The plot doesn’t take much following, and is essentially something from which to hang the Rashdash company’s thoughts on happiness and how best to live one’s life. There’s a danger of that message (loosen up, don’t fret about the future when you could enjoy the present) being a bit preachy, but the cast manages to keep it within the non-didactic realm of the story they’ve created.
Early on, they throw together three significantly different characters, almost as if expecting that their falling-out will lead to big discussions on the nature of life and how to live. Uptight law graduate Holly (Abbie Greenland) is never likely to be compatible with the cheerful, but hardly aspiring, Jim and Ellie (Marc Graham and Helen Goalen). A clear clash has been set up early, and that becomes the key issue: the difference between having a life planned out and living in the present. It soon becomes clear which of these Rashdash think holds the answer to happiness.
But Another Someone isn’t just a play. All three performers are also skilled dancers and their visually dynamic show is punctuated with sharp, lively choreography. In fact, the relationships between the three characters are often displayed much more clearly in the dance sequences than in the spoken scenes. But could it be a leaning towards dance over theatre that leads this company into a final twenty minutes or so of quasi-surreality that fits nowhere into the rest of the show? This introspection in Holly’s character, with its back-to-basics, in-touch-with-nature message, doesn’t fit with what we know of her at all, and is one more example of the dance parts of Another Someone not quite slotting seamlessly in with the acting.

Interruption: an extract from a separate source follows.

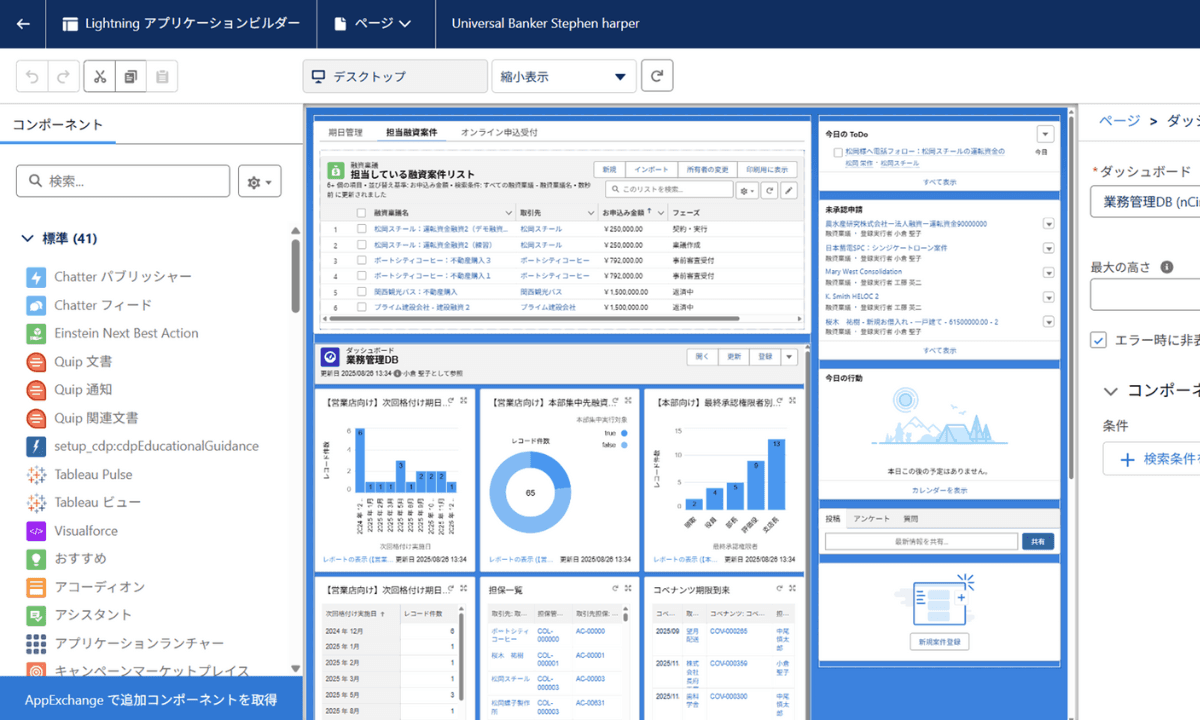Click AppExchange で追加コンポーネントを取得 button
The width and height of the screenshot is (1200, 720).
[151, 700]
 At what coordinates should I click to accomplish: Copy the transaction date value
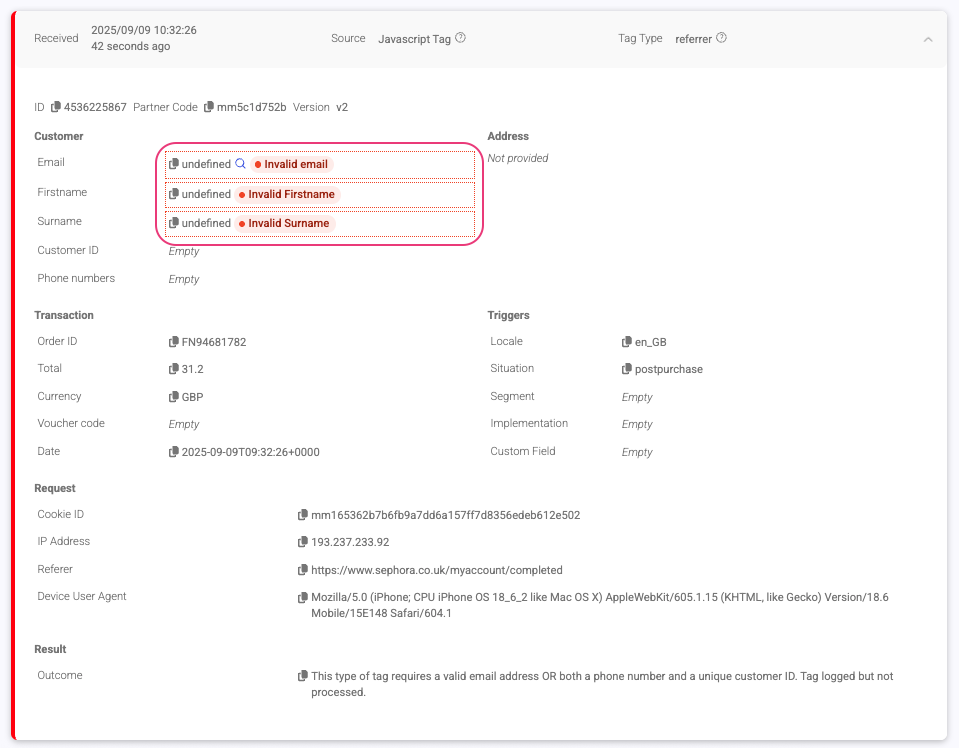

With performances ranging through acting, dance and some muscular singing, Another Someone is a heady mix of genres and one that willingly acknowledges its theatricality. In the corner sits their musician, tootling away on the keyboard and providing occasional commentary on the action. Sometimes she’s the voice in Holly’s head, but more often than not she’s apologising for the deficiencies of the stage and asking the audience to use their imaginations in creating, say, a party scene out of one woman standing onstage. In many ways, this is a very honest and open performance; it almost feels like we’re being given an insight in the personalities of these four performers and the things that make them individually happy.
Of the actors Goalen is the most impressive, but it is not to detract from any of the three to say that their best moments come in the visceral, full-bodied dance sequences scattered throughout Another Someone. If those dances – especially the ones in the last twenty minute section – fitted into the plot more smoothly (something Rashdash is more than capable of) they would be even more accomplished.
However much they try to end on a high note, Rashdash can’t quite cover up the gear shift that sees Holly wandering through some forest of dreams and memories and apparently abandoning her life’s ambitions. It’s unfortunate that this is allowed to mar what is otherwise a complete theatrical experience.